Les gardes du canal ont pour mission d'assurer l'exécution de toutes les lois et des règlements rendus et à intervenir sur la police de la navigation : « ils [veillent] à la conservation des digues, plantations, perrés, dérivations, réservoirs, rigoles et autres ouvrages qui en dépendent ». Ils portent une veste bleue avec un collet et une bandoulière cramoisis. Sur cette dernière se trouve une plaque de métal ornée d'une fleur de lys.
La construction de cette voie d’eau a permis le développement de certains commerces dans lesquels se rendent les mariniers. Ils s’adressent ainsi aux boureliers, cordiers et forgerons pour l’entretien de leur matériel, mais aussi aux maréchaux-ferrants et vendeurs de foin et de paille pour soigner et alimenter leurs animaux. Pour subvenir à leurs besoins au quotidien, ils se déplacent jusque dans les boulangeries, épiceries et boutiques de vendeurs de vêtements qu’ils longent sur leur chemin.
Les mariniers rentrent également en contact avec les habitants des villes qu’ils traversent, comme les lavandières qui amènent leur linge aux lavoirs situés le long du canal. Le dimanche, des concours de pêche sont organisés et les bateaux berrichons accueillent des voyageurs fortunés pour des promenades sur l’eau qui se concluent par des banquets. Les barques des cantonniers sont aussi utilisées les 14 juillet pour organiser des joutes nautiques, lesquelles sont accompagnées de courses de canards et de tonneaux.

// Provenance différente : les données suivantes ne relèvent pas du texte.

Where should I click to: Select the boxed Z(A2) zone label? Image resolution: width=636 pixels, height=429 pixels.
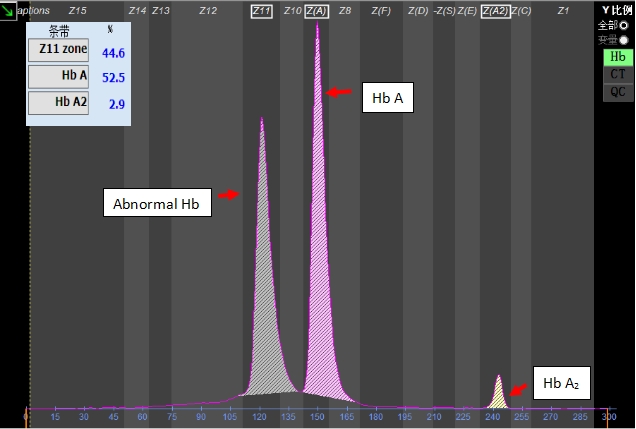pos(494,10)
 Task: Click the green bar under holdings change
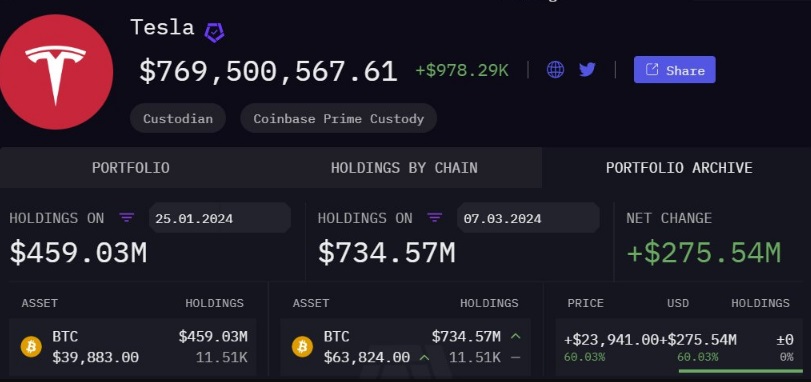(740, 371)
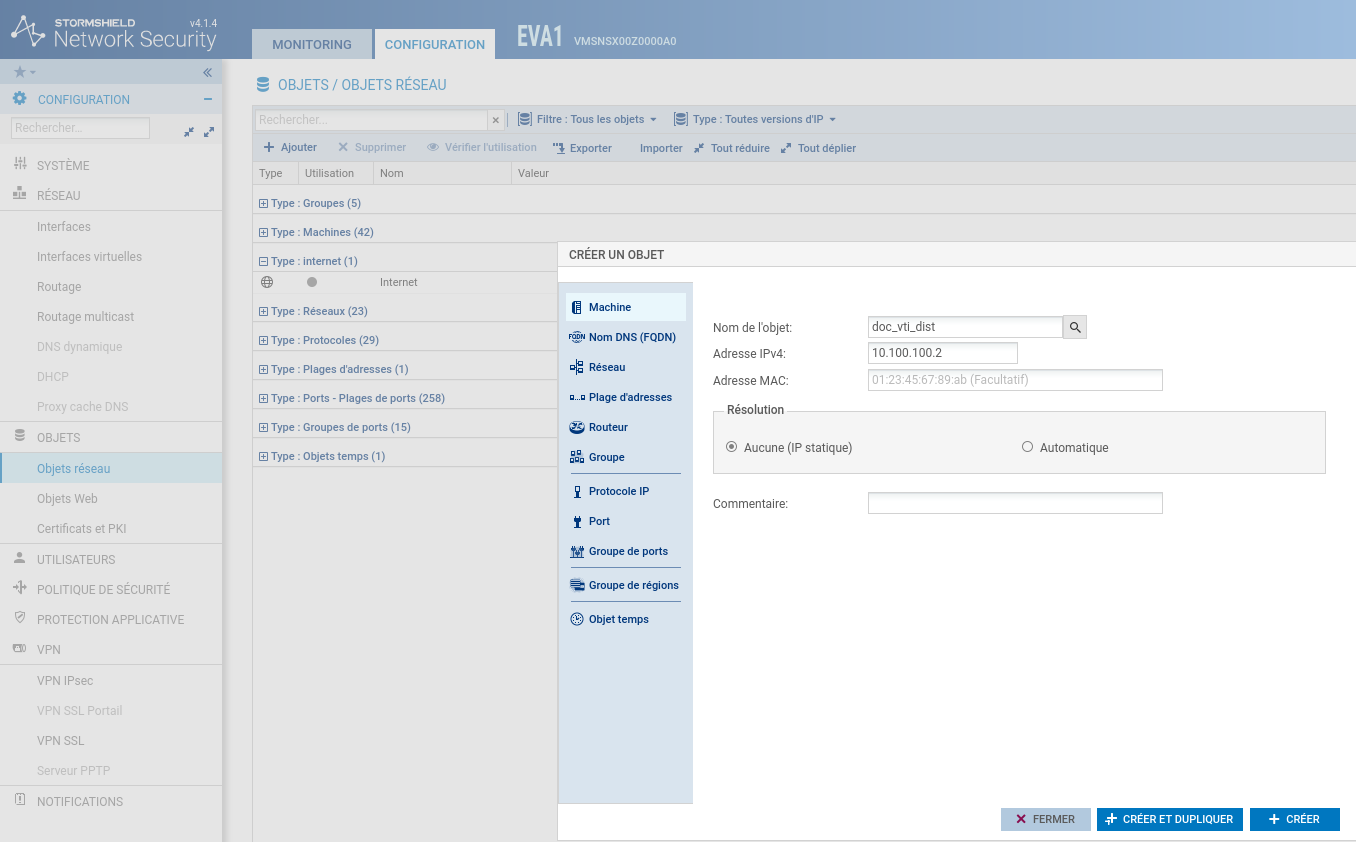The width and height of the screenshot is (1356, 842).
Task: Select Nom DNS (FQDN) object type
Action: pos(631,337)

Véritable lieu de rencontres (mais aussi de conflits), le canal permet ainsi aux différents usagers de se retrouver.
Des canards perchés ?
Le matin du 20 mars 1936, Pierre Petot, minotier résidant à Mehun-sur-Yèvre, découvre que ses deux paons sont sortis de sa propriété. Il part à leur recherche et apprend qu’ils ont été aperçus sur les platanes au bord du canal. Le lendemain, Eugénie Thiault, éclusière à l’écluse de Reussy, lui indique que ses animaux ont été abattus au fusil le jour précédent par Henri Lagrange, un marinier de passage. Ce dernier est retrouvé par les gendarmes. Il leur indique qu’il pensait avoir tiré sur des canards sauvages ou des oiseaux de passage avant de se rendre compte de son erreur en allant ramasser les bêtes. On peut noter le commentaire amusé rajouté au crayon à papier en bas de la page gauche du document, ironisant sur la prétendue méprise du marinier (« Des canards perchés ! »). Finalement, ce conflit est réglé à l’amiable, le marinier ayant accepté de dédommager le minotier de 500 francs et lui ayant rapporté les cadavres de ses animaux. Le tribunal correctionnel de Bourges relaxe donc Henri Lagrange du délit de chasse et le condamne à 29 francs d’amende avec sursis pour vol le 23 avril 1936.